The Environmental Audit Committee’s (EAC) latest report, Growing a Circular Economy, was shot through with common sense, suggesting that those representatives of our sector who gave evidence during the past three months had hit the mark. There is no dogma in the overarching conclusions.
The MPs reasonably point out that the consumption of resources in our economy is not sustainable and circular approaches to waste reuse makes economic as well as environmental sense.
There is recognition that minsters understand the opportunity for being much smarter with materials and the “potentially billions of pounds” of benefits that could be accrued to the UK. There is also recognition that they support a number of initiatives in this policy area. But then there is the killer: “Instead of [the Government] scaling up its work, it is cutting back. Its approach lacks leadership.”
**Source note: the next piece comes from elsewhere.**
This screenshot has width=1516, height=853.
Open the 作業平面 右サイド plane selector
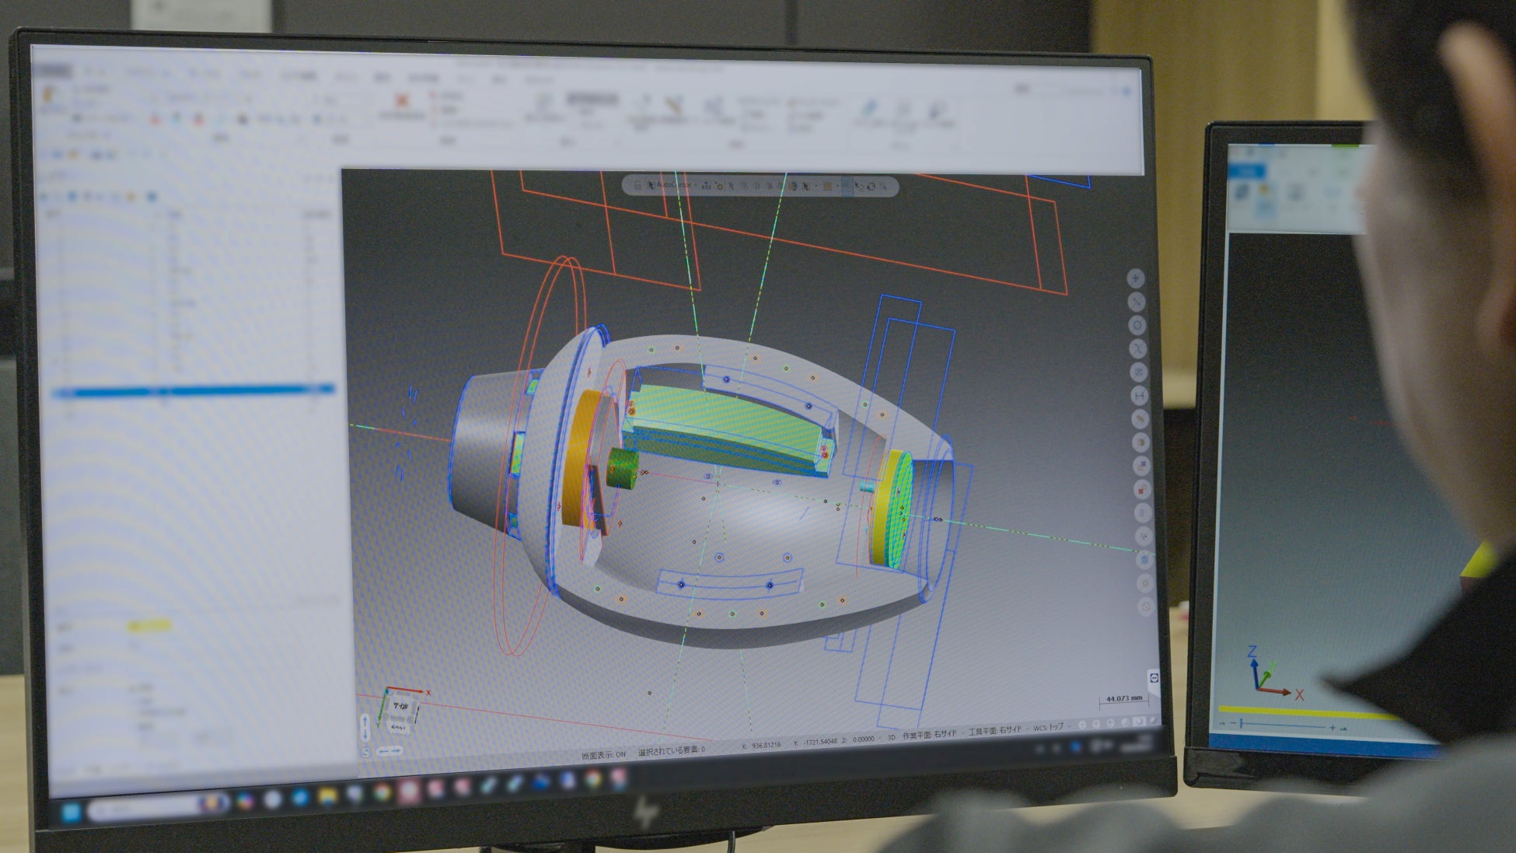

The comment has two halves. The first is not a startling observation because the infamous ‘Rogerson letter’ from the incoming resource minister last year included the following: “Defra will not have the capacity to take forward new policy work in areas such as commercial and industrial waste and construction and demolition waste.” The EAC report notes that innovative businesses have, to some extent, stepped into the gap and, ultimately, that may be the best way forward.
The second, though, is more challenging, with the real issue being where does that leadership come from? The EAC’s 11 core recommendations address areas regulated by Defra and the departments of business and science, energy and climate change, communities, and local government. A proposal for differential VAT rates depending on the recycled content of manufactured products would be the gift of the Treasury.
Support has to come from the very top of our political parties. With an election now only nine months away, this is real chance for an administration to appeal to voters by trumpeting environmental strategies that boost the economy. Done right, it’s a win-win.